Add static IP address for outbound traffic without the use of App Service Environment
There are many reasons you may want to have a static IP address for outbound connections. For example, you may be accessing a system which requires you to whitelist IP address in a firewall, such as SQL Database or an external service.
Currently, the only way to get a static IP address for outbound connections is to use App Service Environment. App Service Environments are quite complex, and has a very high price tag. You need at least 4 instances, 2 of which must be P2, meaning you'll pay at least 1000 EUR/month. Paying 1000 EUR/month just because you want a static IP address is obviously ridiculous.
I'm looking forward to being able to use a static IP address without an App Service Environment.

You can now use a NAT Gateway integration to have a static IP address for outbound requests.
https://azure.github.io/AppService/2020/11/15/web-app-nat-gateway.html
Best,
Jason
54 comments
-
Kostas commented
You cannot use the solution Jason presented with Consumption plan functions. This increases the costs a lot as you need to have a NAT Gateway AND your functions on at least the Standard plan.

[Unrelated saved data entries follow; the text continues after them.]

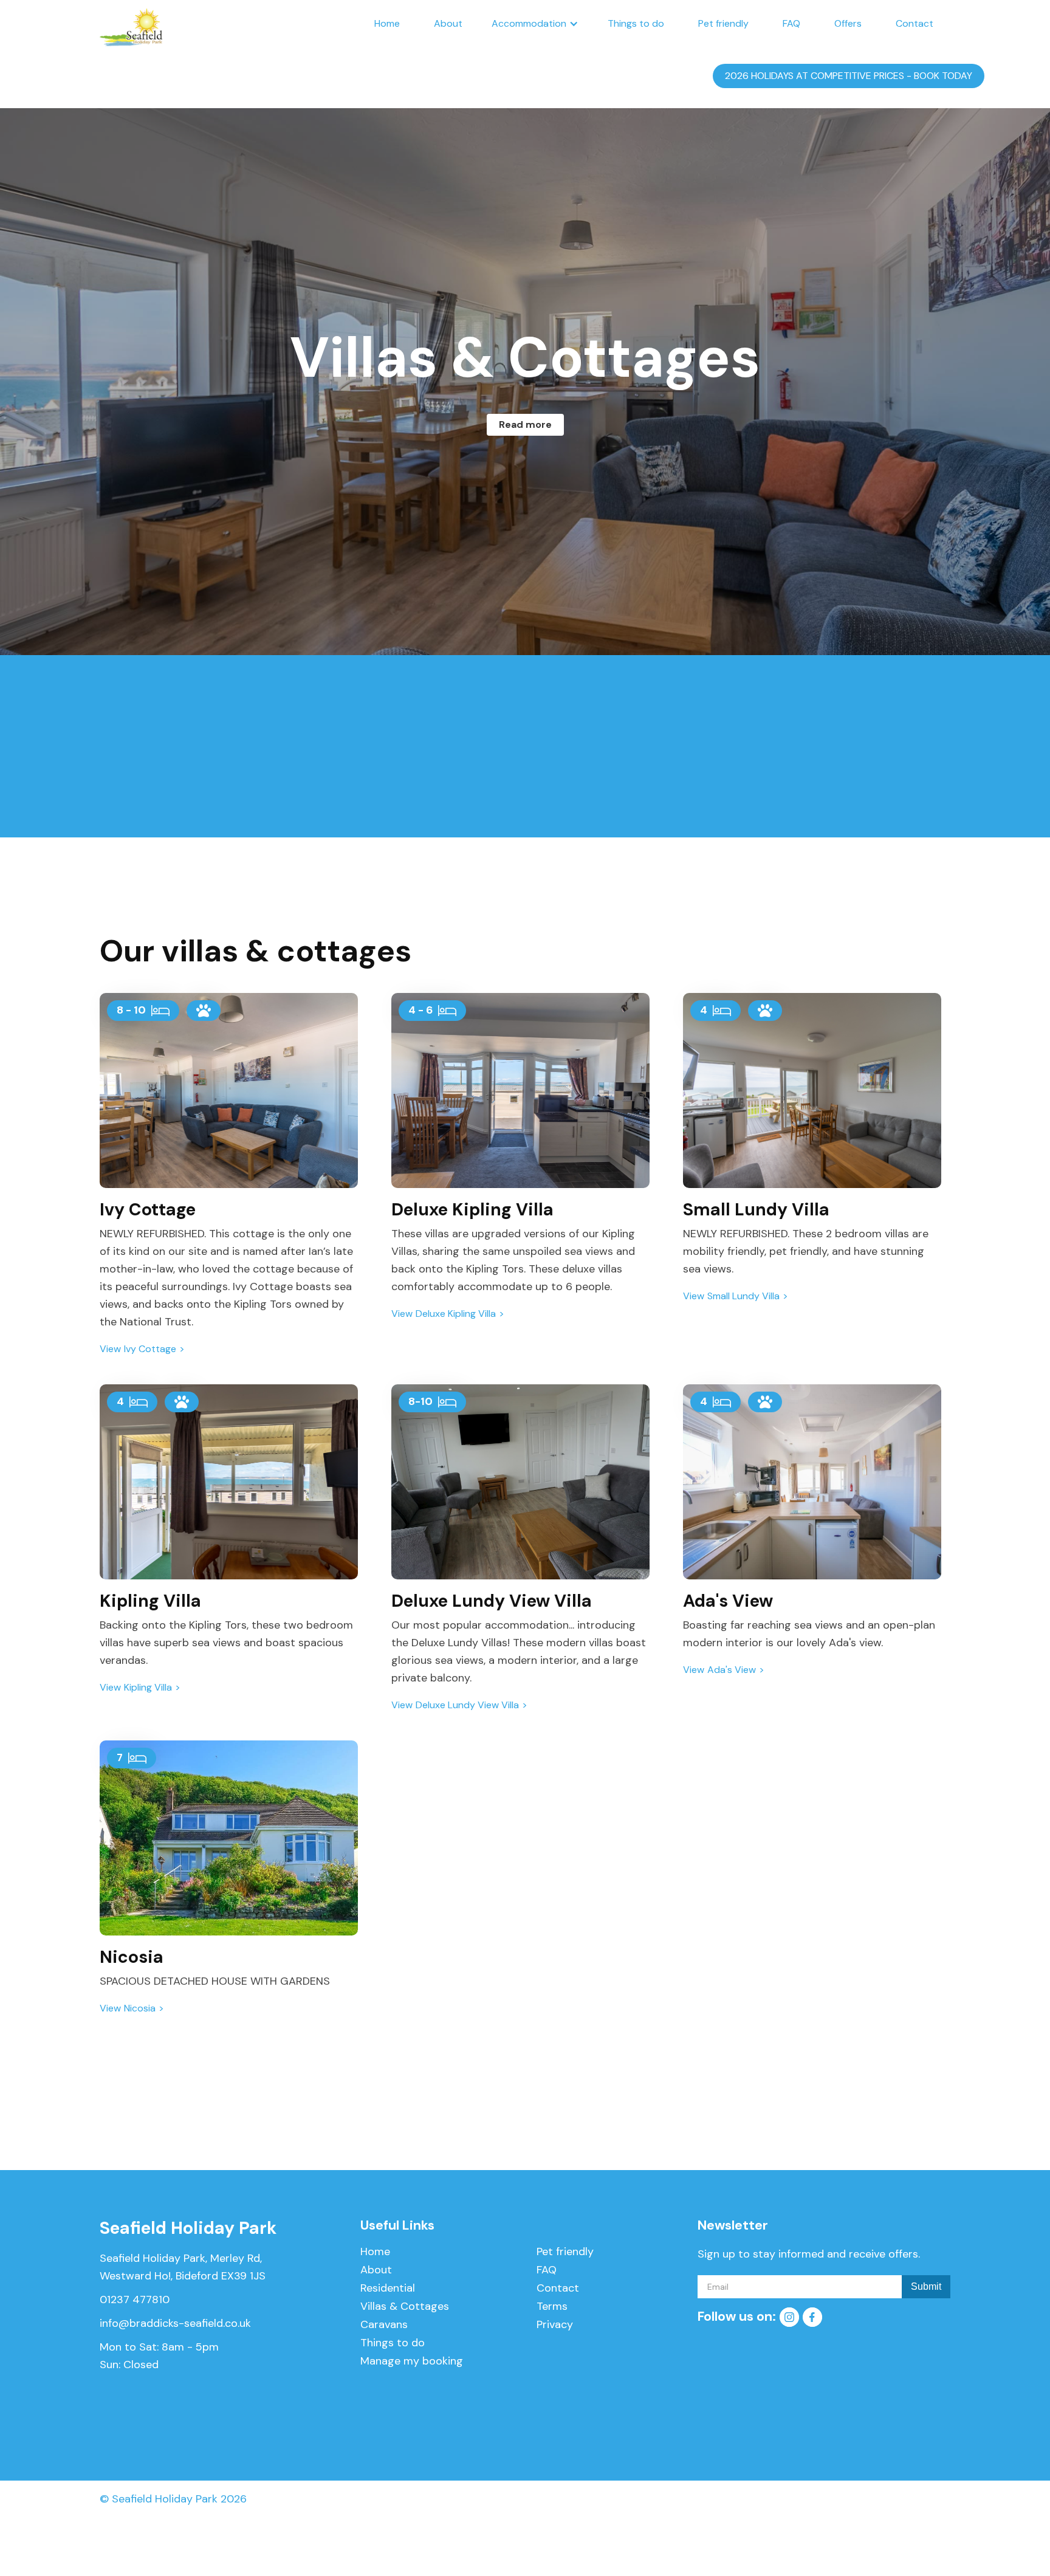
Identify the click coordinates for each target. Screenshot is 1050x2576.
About (448, 23)
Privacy (555, 2324)
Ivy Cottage (150, 1349)
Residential (387, 2288)
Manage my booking (411, 2361)
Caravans (384, 2324)
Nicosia (140, 2008)
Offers (848, 23)
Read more (525, 424)
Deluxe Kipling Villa (456, 1314)
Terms (552, 2306)
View (110, 1349)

Exactly the opposite of what we'd like to achieve when building a micro architecture environment with a lot of passive functions in the deeper layers. You just want to be able deploy a function that is able to securely access / push some data now and then, or in a timed fashion trigger some actions on IP whitelistend endpoints to keep cache warm for example.

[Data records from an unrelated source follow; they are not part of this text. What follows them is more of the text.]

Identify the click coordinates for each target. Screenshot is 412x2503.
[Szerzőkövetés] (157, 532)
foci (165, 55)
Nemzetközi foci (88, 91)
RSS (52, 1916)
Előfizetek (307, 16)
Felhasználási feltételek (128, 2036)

What would be the best way to achieve that in a cost-effective manner?
-
George commented
I still cannot route outbound traffic from my web app through my Application Gateway (WAF)....
-
John Mason commented
As of November you can now route outbound traffic through a VNET gateway - this is supported on App Service Standard and higher:
https://azure.github.io/AppService/2020/11/15/web-app-nat-gateway.html
It will require a few App configuration settings to force traffic into the VNET - but thats about it.
-
Anonymous commented
Is there any update?
-
Suj commented
Hey Azure is there any updates? This is one of the most requested feature here in azure web app. It has a lot of votes and comments already. Other cloud has this feature.
-
Atun commented
Any updates? It's already september 2020
-
Saif commented
Any update please?
Thanks -
Anonymous commented
Any update on this?
-
Atun commented
Any updates azure? This is very useful feature especially when it comes to security aspects. By implementing this feature, it will make Azure very secured and give an advantage over the other cloud provider.
-
George commented
3 years and counting!
-
Anonymous commented
Surprised to see that something that reduces revenue hasn't been resolved yet #notsurprised
-
Anonymous commented
3 years and still no update
-
Atun commented
+9999! This should be implemented
-
Aleksandar commented
Saas QuotaGuard available on Azure can help the situation.
-
Marlon Regenhardt commented
Really no official update since 2018? Still looking for a way to easily let only one specific App Service connect to a certain Azure SQL Database on a SQL Server.
-
Miikka Tuori commented
I have enabled VNET integration for the App Service Plan. Can I force all outbound traffic to flow through the Application Gateway with WAF (v2)? It does have a public static IP.
-
Gavin commented
Time and again I run into this problem. Have to convert our .NET Core Azure Functions into .NET Framework Cloud Services (classic) just to get a static outbound IP.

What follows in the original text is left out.